ZADANIE.
Czy powtórzysz słowo w słowo fragment pozycji, który zaczyna się wierszem zawierającym „731x549 pixels.”, a kończy wierszem zawierającym „pos(681,519)”, łącznie z tymi dwoma wierszami? Obrazy pomiń.

DOSTARCZONE DANE.
##############################

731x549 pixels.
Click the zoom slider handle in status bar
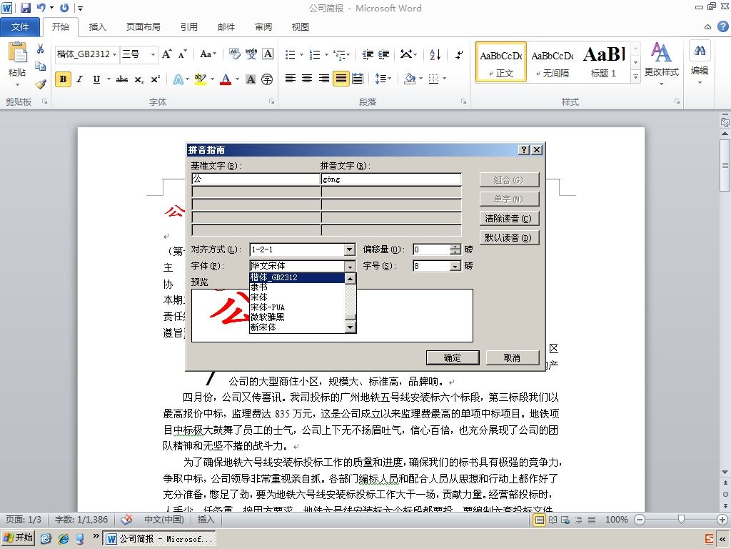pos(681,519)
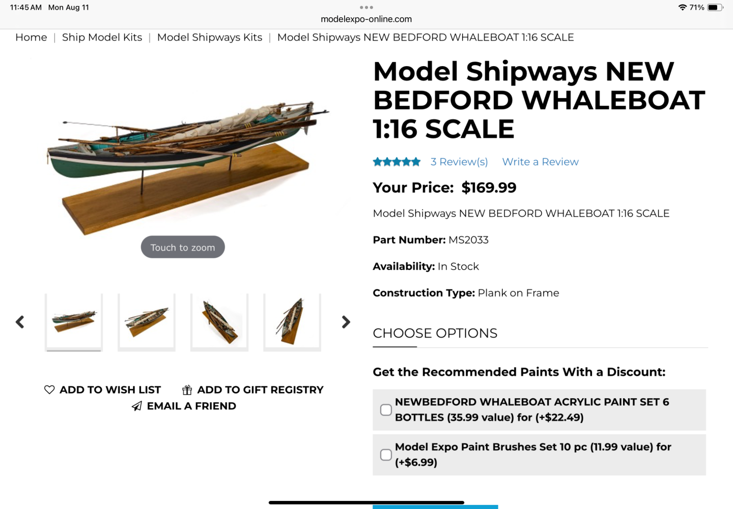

##############################

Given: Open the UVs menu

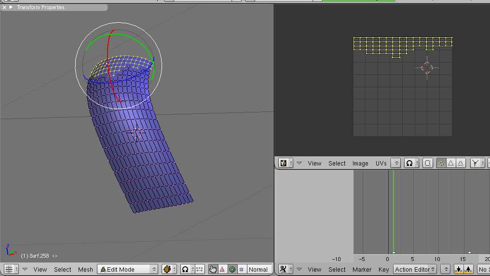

##############################

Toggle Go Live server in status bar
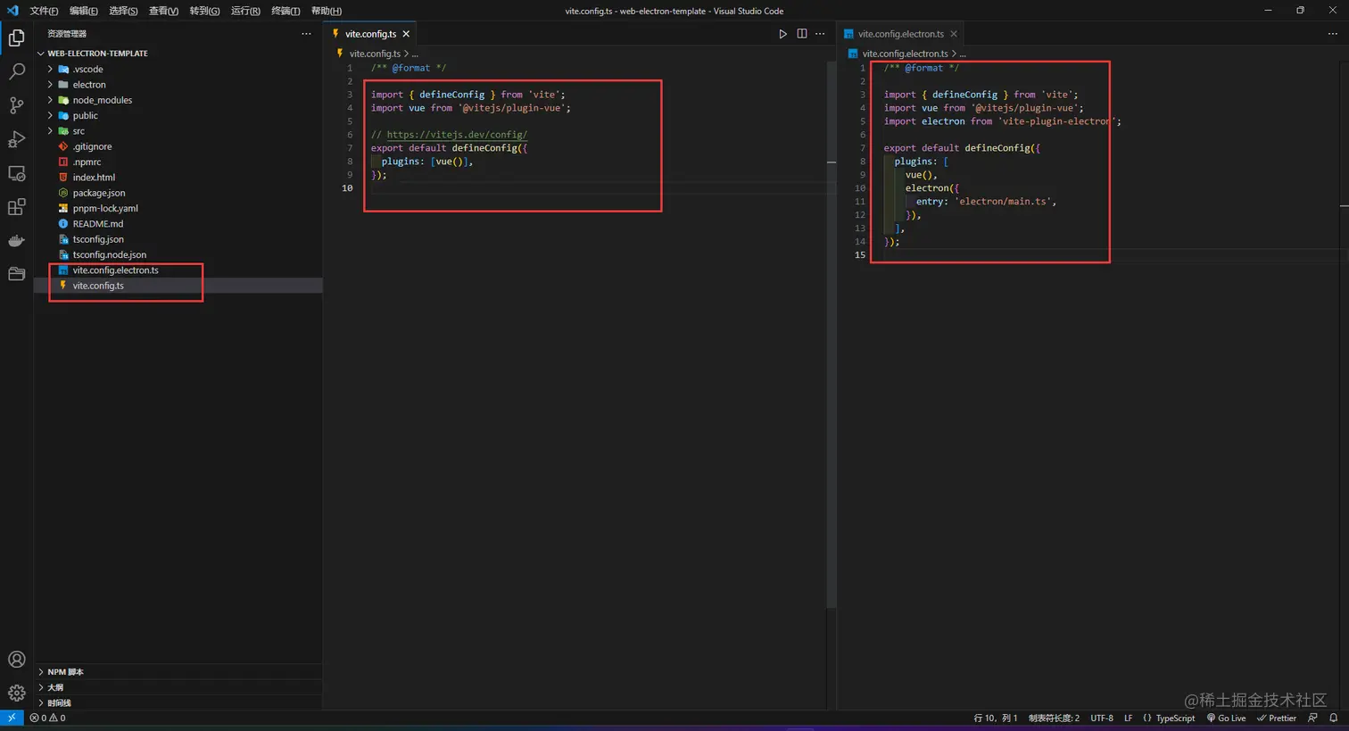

##############################

ODPOWIEDŹ.
731x549 pixels.
Click the zoom slider handle in status bar
pos(681,519)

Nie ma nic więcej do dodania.